La cinquième saison de How I Met Your Mother vient de démarrer chez nous (sur NT1), alors qu’une toujours solide saison 6 est en cours de diffusion aux Etats-Unis. L’occasion pour moi de ressortir une longue interview que j’avais pu réaliser des deux créateurs de la série Craig Thomas et Carter Bays, il y a tout juste deux ans, pour un dossier spécial de Générique(s) (mars-avril 2009). Une interview où les passionnants scénaristes revenaient sur la création de leur série, sur sa narration complexe, et sur son sens de l’anecdote.
How I Met Your Mother est-elle le nouveau Friends ?
Craig Thomas : Il s’agit dans les deux cas d’une bande de copains pas tout à fait trentenaires, qui traînent ensemble à New York, qui passent leurs soirées dans un pub – ou dans un café – et qui vivent en colocation. Aussi flatteuse soit la comparaison, nous avons tout fait pour nous éloigner de cette image de « nouveau Friends », dont nous avons assez peur. Plus d’un s’y sont cassé les dents !
D’où êtes-vous parti pour créer How I Met Your Mother ?

- _EXTRAIT DE DONNÉES_:
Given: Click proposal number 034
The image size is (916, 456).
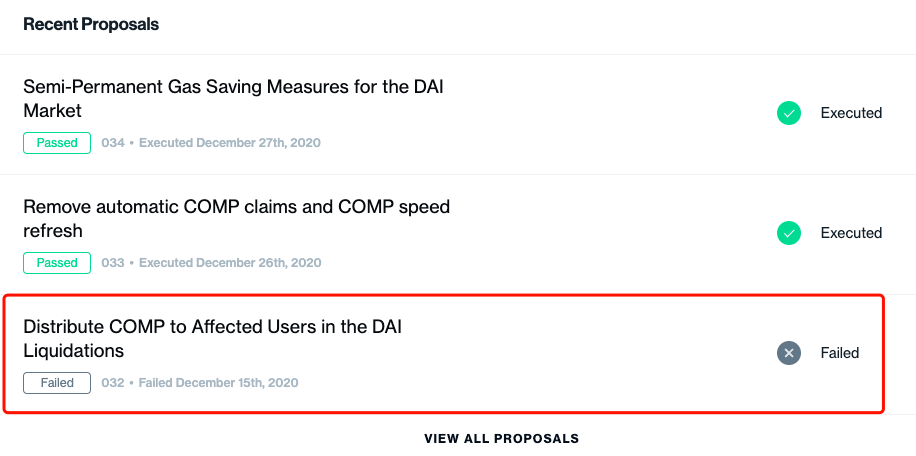Looking at the screenshot, I should pos(113,142).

- _OBJECTIF_: Poursuivez l'entretien avec les créateurs de How I Met Your Mother à la suite de sa dernière phrase.

- _RÉPONSE RÉDIGÉE_:
C.T : L’idée de départ, c’était de suivre la vie d’un type qui arrive sur ses trente ans (Ted), dont les meilleurs amis sont sur le point de se marier, et qui du coup se met en quête de sa future femme. Sur son épaule gauche, il y a ce couple d’amis (Lily et Marshall), de vrais anges, et sur son épaule droite un diable (Barney), qui fait tout pour le maintenir éloigné du mariage. Voilà pour l’histoire. Pour le décor, les personnages, l’humour, nous nous sommes énormément inspiré de notre propre expérience. Carter, ma femme et moi-même avons vécu jusqu’en 2002 à New York. Pour dire les choses rapidement, Lily, Marshall et Ted, ce sont nous !
La quête de Ted est-elle si importante que le titre le laisse croire ?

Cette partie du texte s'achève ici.